The tauopathies are a group of neurodegenerative diseases characterized by abnormal deposition of hyperphosphorylated-tau. The pathogenesis of these changes remains uncertain. In chronic traumatic encephalopathy, tauopathy is hypothesized to occur after repeated mild traumatic brain injury (TBI). Post-traumatic extracellular ATP release and signalling via the P2X purinoceptor 7 (P2RX7) has been shown to be important in mediating pathological changes in TBI. We hypothesized that ATP-P2RX7 is involved in the development of tauopathy.

We injected ATP analogue bzATP or vehicle intraventricularly into C57BL/6 mice, pre-treated with either intraperitoneal P2RX7 antagonist Brilliant Blue G (BBG) or vehicle. At 2 weeks and 3 months, behavioural change was assessed with the tail suspension test, accelerating rotatrod, and fear conditioning; mice were then sacrificed for immunohistochemistry and western blot.

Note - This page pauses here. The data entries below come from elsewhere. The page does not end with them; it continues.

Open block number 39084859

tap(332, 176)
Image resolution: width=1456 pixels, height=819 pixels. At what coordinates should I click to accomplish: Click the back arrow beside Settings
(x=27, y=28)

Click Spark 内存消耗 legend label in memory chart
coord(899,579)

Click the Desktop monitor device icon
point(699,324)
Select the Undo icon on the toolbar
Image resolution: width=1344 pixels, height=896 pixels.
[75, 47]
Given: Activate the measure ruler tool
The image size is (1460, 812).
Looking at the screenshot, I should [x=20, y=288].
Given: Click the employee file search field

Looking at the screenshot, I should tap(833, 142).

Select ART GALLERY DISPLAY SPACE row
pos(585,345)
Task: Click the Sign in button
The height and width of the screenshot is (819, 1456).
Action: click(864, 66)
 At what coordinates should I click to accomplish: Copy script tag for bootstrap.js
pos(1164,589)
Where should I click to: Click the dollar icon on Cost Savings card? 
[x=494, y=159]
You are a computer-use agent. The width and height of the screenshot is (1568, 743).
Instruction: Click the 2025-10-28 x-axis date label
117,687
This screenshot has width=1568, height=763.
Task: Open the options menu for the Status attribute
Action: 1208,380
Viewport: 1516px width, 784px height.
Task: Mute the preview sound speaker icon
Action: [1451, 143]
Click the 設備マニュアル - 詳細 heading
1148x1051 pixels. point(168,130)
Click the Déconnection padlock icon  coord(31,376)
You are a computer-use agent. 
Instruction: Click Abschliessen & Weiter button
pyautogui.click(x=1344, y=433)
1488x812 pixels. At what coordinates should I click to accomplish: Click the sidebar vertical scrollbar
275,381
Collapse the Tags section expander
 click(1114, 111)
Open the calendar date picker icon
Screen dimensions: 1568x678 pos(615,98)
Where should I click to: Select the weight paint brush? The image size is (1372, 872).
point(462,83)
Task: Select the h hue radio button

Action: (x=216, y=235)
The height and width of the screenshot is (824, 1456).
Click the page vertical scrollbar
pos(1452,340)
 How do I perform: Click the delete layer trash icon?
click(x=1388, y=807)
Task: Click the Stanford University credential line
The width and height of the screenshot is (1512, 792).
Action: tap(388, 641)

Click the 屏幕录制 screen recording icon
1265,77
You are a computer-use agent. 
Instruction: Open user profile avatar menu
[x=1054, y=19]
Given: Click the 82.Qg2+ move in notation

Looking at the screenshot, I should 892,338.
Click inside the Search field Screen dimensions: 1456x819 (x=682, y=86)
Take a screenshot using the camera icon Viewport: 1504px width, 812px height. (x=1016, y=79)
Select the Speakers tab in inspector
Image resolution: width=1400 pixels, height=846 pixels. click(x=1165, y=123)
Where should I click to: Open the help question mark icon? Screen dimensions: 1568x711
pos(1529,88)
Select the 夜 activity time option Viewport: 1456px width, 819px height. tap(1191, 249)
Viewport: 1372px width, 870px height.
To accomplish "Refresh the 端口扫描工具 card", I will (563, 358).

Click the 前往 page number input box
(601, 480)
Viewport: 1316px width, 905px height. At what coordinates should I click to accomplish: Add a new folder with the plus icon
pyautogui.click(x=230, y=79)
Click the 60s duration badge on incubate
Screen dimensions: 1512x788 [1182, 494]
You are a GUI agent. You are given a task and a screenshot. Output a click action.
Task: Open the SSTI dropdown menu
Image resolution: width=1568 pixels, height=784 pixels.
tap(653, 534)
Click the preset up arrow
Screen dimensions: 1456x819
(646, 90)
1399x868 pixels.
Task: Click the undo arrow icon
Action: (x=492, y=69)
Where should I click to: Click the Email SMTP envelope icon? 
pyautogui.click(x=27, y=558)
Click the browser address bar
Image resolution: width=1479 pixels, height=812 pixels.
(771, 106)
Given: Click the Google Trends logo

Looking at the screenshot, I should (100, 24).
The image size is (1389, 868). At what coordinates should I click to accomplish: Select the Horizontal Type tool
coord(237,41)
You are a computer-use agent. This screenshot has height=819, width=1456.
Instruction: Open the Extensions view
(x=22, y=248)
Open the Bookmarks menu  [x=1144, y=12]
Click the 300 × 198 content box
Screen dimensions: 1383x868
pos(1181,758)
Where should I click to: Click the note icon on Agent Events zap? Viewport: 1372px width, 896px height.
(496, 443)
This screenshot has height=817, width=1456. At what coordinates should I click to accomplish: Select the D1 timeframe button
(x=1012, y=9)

We observed increased immobile time in the tail suspension test for mice treated with bzATP at 3 months. Similarly, for rotarod, mice treated with bzATP showed poorer performance at 3 months. These effects were diminished by BBG pre-treatment. Fear conditioning, however, did not demonstrate a significant difference between groups. Immunohistochemical staining for GFAP showed increased intensity at both 2 weeks and 3 months for bzATP-treated mice compared to those pre-treated with BBG. Levels of phosphorylated tau (AT8) were increased in bzATP-treated mice compared to controls.

In summary, ATP-P2RX7-mediated mechanisms may play a role in the development of behavioural deficits and tauopathy.